## DATASET ENTRIES
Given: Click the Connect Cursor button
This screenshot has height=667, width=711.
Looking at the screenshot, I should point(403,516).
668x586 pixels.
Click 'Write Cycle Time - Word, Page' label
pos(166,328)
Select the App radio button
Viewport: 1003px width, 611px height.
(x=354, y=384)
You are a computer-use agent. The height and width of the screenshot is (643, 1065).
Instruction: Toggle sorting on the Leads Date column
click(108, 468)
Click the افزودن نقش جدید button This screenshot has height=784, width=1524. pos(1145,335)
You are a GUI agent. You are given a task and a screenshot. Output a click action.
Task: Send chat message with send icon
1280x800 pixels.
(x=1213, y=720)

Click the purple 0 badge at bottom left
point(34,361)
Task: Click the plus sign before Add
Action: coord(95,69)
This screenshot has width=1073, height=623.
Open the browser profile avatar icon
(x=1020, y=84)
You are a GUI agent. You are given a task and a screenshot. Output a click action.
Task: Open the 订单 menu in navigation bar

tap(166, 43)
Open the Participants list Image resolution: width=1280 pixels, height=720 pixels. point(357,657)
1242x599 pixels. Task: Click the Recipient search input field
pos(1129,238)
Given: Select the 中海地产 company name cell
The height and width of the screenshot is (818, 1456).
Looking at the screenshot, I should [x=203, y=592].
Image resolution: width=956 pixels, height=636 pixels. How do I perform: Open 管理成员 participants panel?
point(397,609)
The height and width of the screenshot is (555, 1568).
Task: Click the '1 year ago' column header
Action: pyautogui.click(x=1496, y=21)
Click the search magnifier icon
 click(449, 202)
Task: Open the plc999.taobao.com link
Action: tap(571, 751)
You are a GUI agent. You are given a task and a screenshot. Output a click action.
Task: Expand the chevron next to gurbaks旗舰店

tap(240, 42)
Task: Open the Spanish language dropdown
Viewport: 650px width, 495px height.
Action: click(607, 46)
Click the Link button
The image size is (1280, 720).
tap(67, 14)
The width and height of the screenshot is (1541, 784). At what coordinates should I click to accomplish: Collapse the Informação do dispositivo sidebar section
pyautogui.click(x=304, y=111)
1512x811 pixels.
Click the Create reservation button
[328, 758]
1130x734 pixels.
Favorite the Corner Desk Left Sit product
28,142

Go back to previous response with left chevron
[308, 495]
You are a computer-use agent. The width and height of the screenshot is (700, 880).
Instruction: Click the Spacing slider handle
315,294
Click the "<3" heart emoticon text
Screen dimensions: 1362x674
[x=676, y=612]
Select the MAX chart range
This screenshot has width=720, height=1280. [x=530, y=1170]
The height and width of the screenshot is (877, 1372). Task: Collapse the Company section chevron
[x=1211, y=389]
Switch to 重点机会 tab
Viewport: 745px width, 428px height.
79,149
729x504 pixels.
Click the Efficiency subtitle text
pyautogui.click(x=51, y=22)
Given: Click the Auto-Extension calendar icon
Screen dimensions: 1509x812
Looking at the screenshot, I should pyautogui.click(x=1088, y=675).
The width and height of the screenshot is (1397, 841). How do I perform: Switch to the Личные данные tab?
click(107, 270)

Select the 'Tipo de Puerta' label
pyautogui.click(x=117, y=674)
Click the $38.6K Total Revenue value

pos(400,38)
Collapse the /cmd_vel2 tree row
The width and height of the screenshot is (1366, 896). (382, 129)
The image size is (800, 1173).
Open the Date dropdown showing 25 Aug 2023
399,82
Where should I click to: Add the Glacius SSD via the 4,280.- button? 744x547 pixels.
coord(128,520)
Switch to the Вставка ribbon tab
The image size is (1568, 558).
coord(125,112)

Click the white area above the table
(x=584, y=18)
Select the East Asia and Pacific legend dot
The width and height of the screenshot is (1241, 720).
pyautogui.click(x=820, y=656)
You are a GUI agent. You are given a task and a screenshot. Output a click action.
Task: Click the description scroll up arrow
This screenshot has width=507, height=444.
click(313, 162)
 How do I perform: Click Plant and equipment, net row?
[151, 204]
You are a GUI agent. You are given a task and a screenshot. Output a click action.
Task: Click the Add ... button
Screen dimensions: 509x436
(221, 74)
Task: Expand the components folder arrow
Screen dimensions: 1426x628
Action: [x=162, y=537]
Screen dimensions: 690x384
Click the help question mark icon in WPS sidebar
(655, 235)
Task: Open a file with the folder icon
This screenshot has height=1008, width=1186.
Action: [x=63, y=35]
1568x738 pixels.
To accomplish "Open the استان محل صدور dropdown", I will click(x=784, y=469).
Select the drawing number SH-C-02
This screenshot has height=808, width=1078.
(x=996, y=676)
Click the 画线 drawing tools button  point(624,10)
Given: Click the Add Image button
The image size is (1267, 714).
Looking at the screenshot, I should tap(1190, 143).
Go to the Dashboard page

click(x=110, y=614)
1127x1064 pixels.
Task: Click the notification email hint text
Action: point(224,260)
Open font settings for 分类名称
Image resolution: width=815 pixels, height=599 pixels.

## AIM OF THE EXERCISE
Find the line with "The height and width of the screenshot is (877, 1372)." in the entries above. Retype it and each line after it, exactly, through the line with "Given: Click the Auto-Extension calendar icon", and stop there.

## SOLUTION TO THE EXERCISE
The height and width of the screenshot is (877, 1372). Task: Collapse the Company section chevron
[x=1211, y=389]
Switch to 重点机会 tab
Viewport: 745px width, 428px height.
79,149
729x504 pixels.
Click the Efficiency subtitle text
pyautogui.click(x=51, y=22)
Given: Click the Auto-Extension calendar icon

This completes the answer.